WRITTEN TASK >> Rewrite the data starting at the line that contains "The width and height of the screenshot is (1485, 812)." and ending at the line that contains "will [469, 346].", replacing "Parent Coded List" with "Child Coded List" and keeping everything else unchanged.

[begin DATA EXCERPTS]

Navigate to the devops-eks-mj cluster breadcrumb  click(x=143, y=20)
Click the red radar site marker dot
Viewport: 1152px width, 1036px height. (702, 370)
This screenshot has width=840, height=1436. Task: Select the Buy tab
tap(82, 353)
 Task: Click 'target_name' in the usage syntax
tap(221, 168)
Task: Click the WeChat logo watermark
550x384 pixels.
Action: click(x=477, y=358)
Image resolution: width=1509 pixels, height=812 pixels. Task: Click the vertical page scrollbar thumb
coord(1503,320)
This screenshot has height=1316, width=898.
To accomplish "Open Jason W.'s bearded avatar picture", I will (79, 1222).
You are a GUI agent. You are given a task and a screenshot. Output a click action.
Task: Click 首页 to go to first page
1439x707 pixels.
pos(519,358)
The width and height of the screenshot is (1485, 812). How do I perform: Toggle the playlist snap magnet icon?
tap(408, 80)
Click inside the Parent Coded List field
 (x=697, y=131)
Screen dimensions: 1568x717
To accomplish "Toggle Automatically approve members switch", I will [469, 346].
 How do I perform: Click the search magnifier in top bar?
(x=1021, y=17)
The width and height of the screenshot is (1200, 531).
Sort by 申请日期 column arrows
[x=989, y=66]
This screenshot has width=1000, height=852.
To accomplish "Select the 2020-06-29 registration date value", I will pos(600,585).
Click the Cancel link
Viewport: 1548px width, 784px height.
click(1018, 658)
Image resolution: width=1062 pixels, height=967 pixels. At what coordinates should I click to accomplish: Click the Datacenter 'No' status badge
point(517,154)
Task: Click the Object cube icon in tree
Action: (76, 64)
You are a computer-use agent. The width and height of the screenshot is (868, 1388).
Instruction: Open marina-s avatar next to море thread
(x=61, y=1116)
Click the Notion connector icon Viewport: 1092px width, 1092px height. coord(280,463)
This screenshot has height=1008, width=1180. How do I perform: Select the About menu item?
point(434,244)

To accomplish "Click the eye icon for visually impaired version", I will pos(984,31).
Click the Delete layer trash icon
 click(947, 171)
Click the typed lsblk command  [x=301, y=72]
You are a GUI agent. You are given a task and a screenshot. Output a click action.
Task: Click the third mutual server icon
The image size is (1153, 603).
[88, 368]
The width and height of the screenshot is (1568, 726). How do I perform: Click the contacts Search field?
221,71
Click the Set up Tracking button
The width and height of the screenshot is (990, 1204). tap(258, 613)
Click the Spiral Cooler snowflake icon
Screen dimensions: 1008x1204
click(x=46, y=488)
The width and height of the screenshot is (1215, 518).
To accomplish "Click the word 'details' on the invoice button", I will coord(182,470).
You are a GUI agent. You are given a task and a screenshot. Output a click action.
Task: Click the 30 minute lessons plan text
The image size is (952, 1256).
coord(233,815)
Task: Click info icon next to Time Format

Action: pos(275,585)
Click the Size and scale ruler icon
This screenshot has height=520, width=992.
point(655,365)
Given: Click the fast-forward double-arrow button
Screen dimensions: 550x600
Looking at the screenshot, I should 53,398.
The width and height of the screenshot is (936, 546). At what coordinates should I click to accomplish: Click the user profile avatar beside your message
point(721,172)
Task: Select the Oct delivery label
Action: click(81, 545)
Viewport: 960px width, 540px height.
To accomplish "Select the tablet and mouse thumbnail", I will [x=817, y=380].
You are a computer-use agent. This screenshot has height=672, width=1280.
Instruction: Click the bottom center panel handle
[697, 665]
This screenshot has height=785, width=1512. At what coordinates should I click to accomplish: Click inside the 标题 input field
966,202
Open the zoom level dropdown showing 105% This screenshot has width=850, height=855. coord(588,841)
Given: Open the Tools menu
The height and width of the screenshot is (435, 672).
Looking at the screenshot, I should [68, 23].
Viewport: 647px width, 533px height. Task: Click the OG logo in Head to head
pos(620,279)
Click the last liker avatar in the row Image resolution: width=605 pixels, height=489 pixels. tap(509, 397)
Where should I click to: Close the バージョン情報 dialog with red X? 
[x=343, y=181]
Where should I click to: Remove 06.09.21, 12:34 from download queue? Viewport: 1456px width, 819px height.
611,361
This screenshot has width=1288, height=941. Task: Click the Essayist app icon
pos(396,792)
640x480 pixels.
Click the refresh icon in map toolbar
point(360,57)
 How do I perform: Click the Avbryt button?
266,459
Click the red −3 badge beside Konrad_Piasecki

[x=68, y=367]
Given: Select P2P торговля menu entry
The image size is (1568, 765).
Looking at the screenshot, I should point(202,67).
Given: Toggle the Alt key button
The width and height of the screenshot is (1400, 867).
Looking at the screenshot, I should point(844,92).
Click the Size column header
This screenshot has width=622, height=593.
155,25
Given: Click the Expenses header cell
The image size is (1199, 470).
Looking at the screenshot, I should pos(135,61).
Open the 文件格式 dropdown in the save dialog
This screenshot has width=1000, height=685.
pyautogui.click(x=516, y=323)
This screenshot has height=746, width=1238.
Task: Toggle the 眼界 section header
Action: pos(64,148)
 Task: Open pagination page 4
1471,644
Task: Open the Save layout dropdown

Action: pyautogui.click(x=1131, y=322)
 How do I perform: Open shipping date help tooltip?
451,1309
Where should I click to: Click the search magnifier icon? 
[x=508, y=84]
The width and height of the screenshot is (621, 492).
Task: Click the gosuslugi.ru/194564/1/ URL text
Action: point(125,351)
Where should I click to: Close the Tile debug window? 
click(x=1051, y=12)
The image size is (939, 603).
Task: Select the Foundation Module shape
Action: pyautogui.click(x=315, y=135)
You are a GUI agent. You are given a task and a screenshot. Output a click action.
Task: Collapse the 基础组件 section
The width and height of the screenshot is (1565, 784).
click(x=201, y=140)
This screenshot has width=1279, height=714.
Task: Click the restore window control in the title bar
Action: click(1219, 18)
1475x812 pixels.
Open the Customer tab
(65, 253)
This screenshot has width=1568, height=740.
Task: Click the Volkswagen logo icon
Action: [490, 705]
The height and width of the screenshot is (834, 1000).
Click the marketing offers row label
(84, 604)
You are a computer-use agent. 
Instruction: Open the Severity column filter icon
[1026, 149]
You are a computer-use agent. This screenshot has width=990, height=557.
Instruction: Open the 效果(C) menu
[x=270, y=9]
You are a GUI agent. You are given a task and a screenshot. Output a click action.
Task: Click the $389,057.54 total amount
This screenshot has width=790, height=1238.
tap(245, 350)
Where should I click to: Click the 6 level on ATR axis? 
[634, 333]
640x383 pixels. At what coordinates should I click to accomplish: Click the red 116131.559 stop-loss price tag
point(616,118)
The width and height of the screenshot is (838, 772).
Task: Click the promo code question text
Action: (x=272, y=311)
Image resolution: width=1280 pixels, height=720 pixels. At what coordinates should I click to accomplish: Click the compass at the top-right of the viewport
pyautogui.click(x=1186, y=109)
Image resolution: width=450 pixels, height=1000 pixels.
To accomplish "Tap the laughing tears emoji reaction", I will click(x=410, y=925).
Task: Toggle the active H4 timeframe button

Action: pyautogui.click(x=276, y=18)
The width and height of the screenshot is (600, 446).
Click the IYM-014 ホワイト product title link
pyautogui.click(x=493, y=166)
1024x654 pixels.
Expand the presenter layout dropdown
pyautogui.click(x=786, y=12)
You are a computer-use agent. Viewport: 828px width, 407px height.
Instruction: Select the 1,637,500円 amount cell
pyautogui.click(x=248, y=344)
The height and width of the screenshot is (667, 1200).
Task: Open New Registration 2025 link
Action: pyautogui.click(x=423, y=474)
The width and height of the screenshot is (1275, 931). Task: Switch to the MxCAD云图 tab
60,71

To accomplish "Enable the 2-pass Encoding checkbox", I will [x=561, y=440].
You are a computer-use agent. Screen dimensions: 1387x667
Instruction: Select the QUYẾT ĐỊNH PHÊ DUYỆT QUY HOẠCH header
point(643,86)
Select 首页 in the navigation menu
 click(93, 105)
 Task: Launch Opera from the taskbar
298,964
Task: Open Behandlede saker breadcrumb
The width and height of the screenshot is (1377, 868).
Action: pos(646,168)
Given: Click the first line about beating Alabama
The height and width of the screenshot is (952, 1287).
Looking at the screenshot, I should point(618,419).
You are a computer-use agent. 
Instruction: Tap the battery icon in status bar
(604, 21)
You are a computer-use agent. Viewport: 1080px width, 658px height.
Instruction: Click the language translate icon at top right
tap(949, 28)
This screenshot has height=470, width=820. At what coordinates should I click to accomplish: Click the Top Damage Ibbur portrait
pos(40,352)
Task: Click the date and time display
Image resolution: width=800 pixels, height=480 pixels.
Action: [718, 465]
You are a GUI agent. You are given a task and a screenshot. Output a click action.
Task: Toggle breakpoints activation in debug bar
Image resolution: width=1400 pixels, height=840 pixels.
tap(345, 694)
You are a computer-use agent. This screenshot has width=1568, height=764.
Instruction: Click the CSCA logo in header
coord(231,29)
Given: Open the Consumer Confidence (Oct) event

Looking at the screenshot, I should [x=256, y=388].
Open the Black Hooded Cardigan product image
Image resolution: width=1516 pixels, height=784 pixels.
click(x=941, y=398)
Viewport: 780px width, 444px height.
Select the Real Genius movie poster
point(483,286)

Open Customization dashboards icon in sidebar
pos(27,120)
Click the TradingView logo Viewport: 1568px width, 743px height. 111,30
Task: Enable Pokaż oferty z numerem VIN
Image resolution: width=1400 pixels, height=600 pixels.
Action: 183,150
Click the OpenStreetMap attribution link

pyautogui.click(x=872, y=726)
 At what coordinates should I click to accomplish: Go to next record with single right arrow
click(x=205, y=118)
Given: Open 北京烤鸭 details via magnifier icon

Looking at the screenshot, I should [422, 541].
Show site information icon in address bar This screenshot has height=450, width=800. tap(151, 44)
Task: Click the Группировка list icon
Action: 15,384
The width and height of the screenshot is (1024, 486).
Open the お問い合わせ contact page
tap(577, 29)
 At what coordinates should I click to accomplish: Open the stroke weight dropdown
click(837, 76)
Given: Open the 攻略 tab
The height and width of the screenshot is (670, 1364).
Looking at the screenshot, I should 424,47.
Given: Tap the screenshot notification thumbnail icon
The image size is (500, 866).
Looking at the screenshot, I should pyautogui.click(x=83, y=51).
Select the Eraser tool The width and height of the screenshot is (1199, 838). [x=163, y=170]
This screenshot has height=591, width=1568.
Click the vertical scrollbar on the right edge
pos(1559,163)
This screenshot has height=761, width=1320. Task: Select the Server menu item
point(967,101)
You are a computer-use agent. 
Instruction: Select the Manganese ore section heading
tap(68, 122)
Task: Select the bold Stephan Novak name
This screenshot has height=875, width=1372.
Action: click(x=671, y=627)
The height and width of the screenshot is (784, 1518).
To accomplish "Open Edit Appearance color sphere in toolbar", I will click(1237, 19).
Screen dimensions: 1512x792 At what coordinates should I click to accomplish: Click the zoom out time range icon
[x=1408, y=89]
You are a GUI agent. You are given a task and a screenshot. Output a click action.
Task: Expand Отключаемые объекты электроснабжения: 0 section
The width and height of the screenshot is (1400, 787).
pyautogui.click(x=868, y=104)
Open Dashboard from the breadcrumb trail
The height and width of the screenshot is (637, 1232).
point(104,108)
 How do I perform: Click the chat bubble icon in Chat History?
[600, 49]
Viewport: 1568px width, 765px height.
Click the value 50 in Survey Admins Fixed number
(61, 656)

[end DATA EXCERPTS]

EXERCISE ANSWER >>
The width and height of the screenshot is (1485, 812). How do I perform: Toggle the playlist snap magnet icon?
tap(408, 80)
Click inside the Child Coded List field
 (x=697, y=131)
Screen dimensions: 1568x717
To accomplish "Toggle Automatically approve members switch", I will [469, 346].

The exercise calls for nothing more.